Figure 1 Whole genome data collected. (A) The inferred ML phylogeny of representative Superasterids based on the concatenated alignment of amino acid sequences of 532 orthogroups. Squares represent 100% bootstrap support (BS) values for nodes. The three pink dots represent the three possible WGD events identified in previous reports. (B, C) Completeness of genome assembly and gene annotation as reflected in Benchmarking Universal Single Copy Orthologs (BUSCO) scores. (D) Contig N50 of whole genome assemblies.

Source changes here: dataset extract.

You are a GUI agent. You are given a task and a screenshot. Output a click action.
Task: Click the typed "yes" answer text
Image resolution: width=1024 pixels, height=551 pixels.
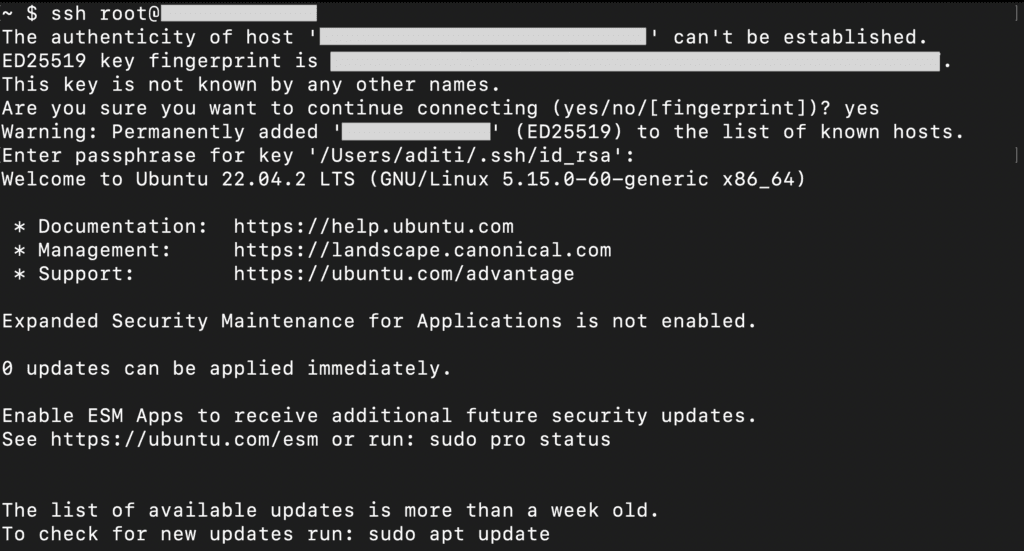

WGD, or polyploidization, is one of the major evolutionary processes that shape eukaryotic genomes, being particularly common in plants (Fawcett et al., 2009; Soltis et al., 2009; Jiao et al., 2011). WGD is considered an effective mechanism for surviving drastic climate changes (Fawcett et al., 2009; Zhang et al., 2020c). Polyploids can arise through direct genome doubling within a species (autopolyploidization) or through the merging of genomes of distinct species after hybridization (allopolyploidization) (Soltis et al., 2007; Hegarty and Hiscock, 2009). Compared to autopolyploidization, allopolyploidization provides more genomic opportunities and enhanced genomic plasticity for contributing to genetic diversification, speciation, and crop domestication. Due to the lack of polysomic inheritance and higher fertility rates, allopolyploids are more prevalent than autopolyploids within angiosperms, as it is reflected in well-characterized allopolyploids such as wheat (Feldman and Levy, 2005), cotton (Chen et al., 2007), and oilseed rape (Chalhoub et al., 2014).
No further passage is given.